Руки на кресле напряглись, побелели вцепившиеся в подлокотники пальцы, и Настасья поддалась вперед, почти нависла коршуном над беспомощно распластанной по подушкам уставшей женщиной. Варваре бы выйти из убежища, одернуть родную матушку, да только тело парализовало непонятным животным страхом. В глазах бабушки померк насмешливый огонь, улыбку стерло с узких губ. Там загорелось что-то другое, не рассмотреть из своего угла, но что-то темное вскинуло свою голову в глубине старушечьих зрачков, заворочалось. Мать отпрянула, с тихим шелестом платья впечатались лопатки в высокую спинку кресла. Когда переменился голос Аксиньи, тугой узел беспокойства заворочался внизу живота.

— Позабыла ты, Настасьюшка, как яд тот вывел тебя в люди. Запамятовала ты, какой ценой получила драгоценного мужа и пуховую перинку под спину, забывая о мозолях на ладонях? Так я напомню, чтоб благодарной до краёв своих стала. Моя это заслуга, и краса твоя — моими стараниями выделана. Я тебя создала такою. Твои высоты, твои радости, даже дочь твоя — богомерзких деяний итог. Не забывайся, Настасья.

— Как и вы, маменька. Ежели настоятельного совета моего не слушаете, я запру вас в комнате. И велю до смерти запороть каждую, впустившую мою дочь или на миг позабывшую в ином месте ключ.

Зашелестело мягкое платье поднимающейся женщины, Варвара отпрянула обратно за ширму. Семь быстрых ударов сердца, бьющих в голове колокольным набатом. И дверь прикрылась, в тяжелом замке щелкнул поворачиваемый ключ.

Они вместе молчали. Бабушка думала о своем, наблюдая за петляющим полетом соринки в солнечном луче, Варя пыталась отдышаться. Позволила себе упереться руками в коленки, сгибаясь под тяжестью неожиданного облегчения, шумно выдохнула, облизала пересохшие губы.

— Натерпелась, Варенька? Коротать тебе теперь часы со старухой взаперти, пока служанки ужин не поднесут. Недолго мне совсем осталось, до того часа уже и не дотяну. Страшно, что смерть мою увидеть придется, неприглядной она будет.

— Что же вы говорите такое, бабушка? — Варя резко выпрямилась, от перемены положения повело в сторону, заставляя опереться о стену прежде, чем направиться к креслу у кровати. — Расскажите мне, бабушка, о чем вы речь вели? Почему на самом деле мне сюда ходить недозволенно?

Аксинья поманила к себе пальцем, заставляя опуститься на колени перед кроватью. Руки уперлись в холодные, выбеленные долгими стирками простыни.
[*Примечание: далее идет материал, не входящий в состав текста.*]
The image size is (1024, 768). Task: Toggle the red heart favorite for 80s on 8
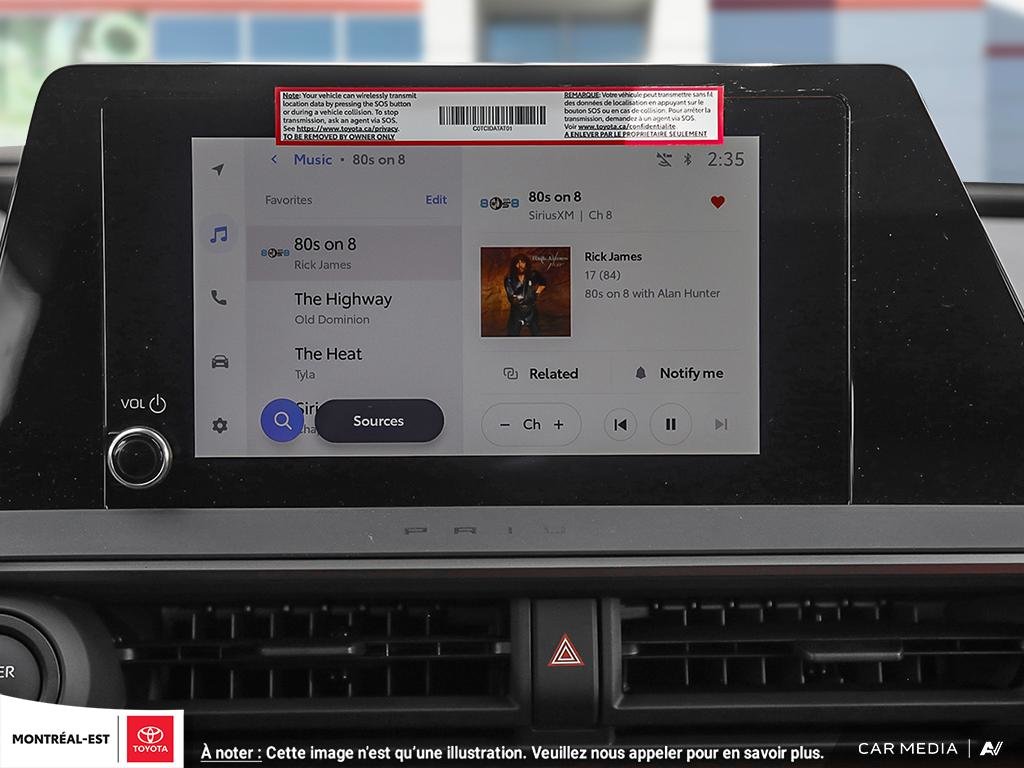click(718, 202)
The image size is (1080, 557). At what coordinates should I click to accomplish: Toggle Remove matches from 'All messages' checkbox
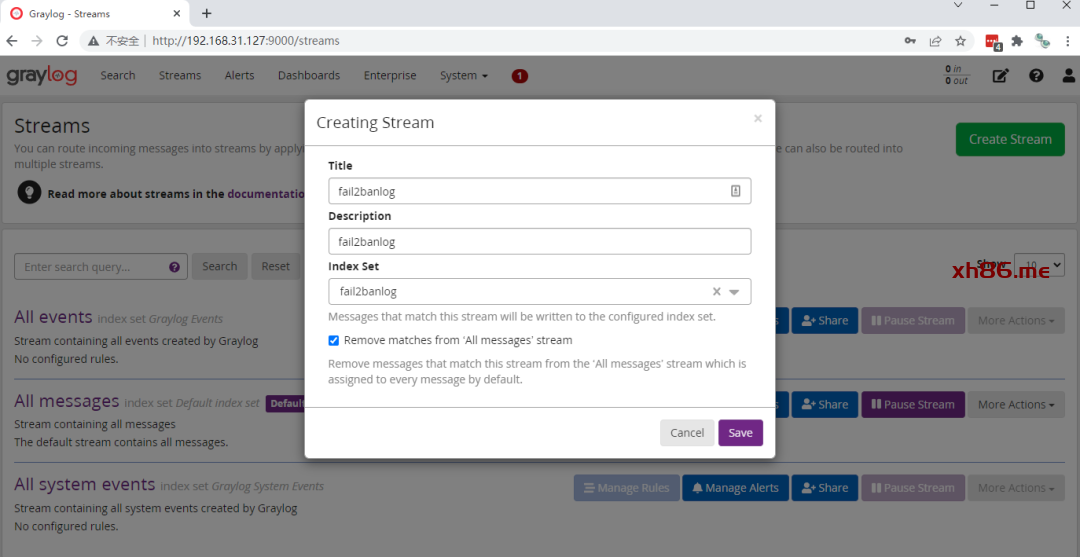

— Страшится она силы той, что нам по праву отдана. Боится, что не совладает, отреклась, и тебя в клетку золотую запереть надеется. Для неё это лучший исход, выше уже и не чаять. Так боится, что девок одну за другой шлет, то чернобровую, то светлоглазую, будто какая-то из них той силы достойна, того могущества и власти. Будто скину я с себя тот груз, как собака хвостом от подросшего щенка отмахивается. А ты достойна, Варвара, слышишь? Зря боится Настасья, дух твой крепок, не сломишься, не одичаешь. Сила та крылья дает, страшные, черные, да только расправишь их и она тебя к небу поднимет, возвысит… В твоей крови она, давно тебе дарована. Боится мать твоя, что коснусь я тебя перед отходом, да только дело давно сделано, с рождением твоим это предписано, в крови звериной читается, вое волчьем слышится. Слышишь? Она бурлит в тебе, зовет… — Голос Аксиньи стихал, замедлялся, последние слова бабушка едва выговорила в подставленное к самым губам ухо. Шепот не грел — жег железом. Уставшие глаза моргнули и прикрылись, дыхание Аксиньи Федоровны выровнялось.